Preise: schillernde Grammys und coole Ameripolitan Awards

Chris Stapleton und Little Big Town gelang am Montag in Los Angeles nach ihren Nominationen zwar nicht der Sprung in eine der ganz grossen Grammy-Kategorien, aber je zwei schöne Country-Preise sind dennoch nicht nichts.

Chris Stapleton nimmt einen Grammy entgegen.
Bildlegende: V.l.n.r. Chris Stapleton und Dave Cobb nehmen Grammy Award für das beste Country-Album «Traveller» entgegen. Keystone

Nach den drei überraschenden CMA-Awards im November, den explodierenden Verkäufen seines Albums «Traveller» und seinen vier Grammy-Nominationen waren aller Augen und Hoffnungen auf Chris Stapletons Mega-Durchbruch bei den allerwichtigsten US-Musikpreisen. Ähnliches galt für Little Big Town und ihren Karriere-Song «Girl Crush». Triumphiert hat aber bekanntlich Taylor Swift – dank ihrem erklärten Abschied aus der Country-Welt. Ehre gabs aber auch für feine Musik aus Americana, Bluegrass und Folk.
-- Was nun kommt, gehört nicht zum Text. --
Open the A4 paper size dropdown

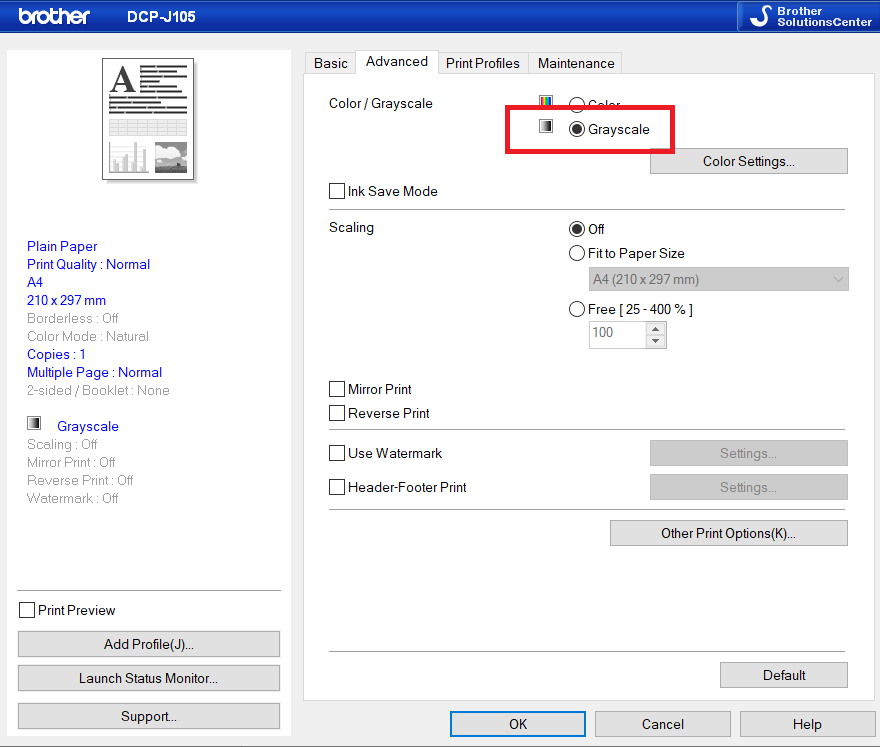[719, 279]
Viel bescheidener aber vielleicht umso cooler sind die Ameripolitan Awards in Austin: Dank dem eingefleischten Traditionalisten Dale Watson wurden zum mittlerweilen dritten Mal die Besten in Sachen Honky Tonk, Western Swing, Rockabilly und Outlaw-Country prämiert. Eine hochgradig texanische Affäre.

Nach der grossen Awards-Runde bringt «Country Special» die Schweizer-Konzert-Vorschau auf die kommenden Wochen und Monate: Albisgütli, Eric Church, Dixie Chicks, Spring Bluegrass in Willisau und Trucker & Country Interlaken.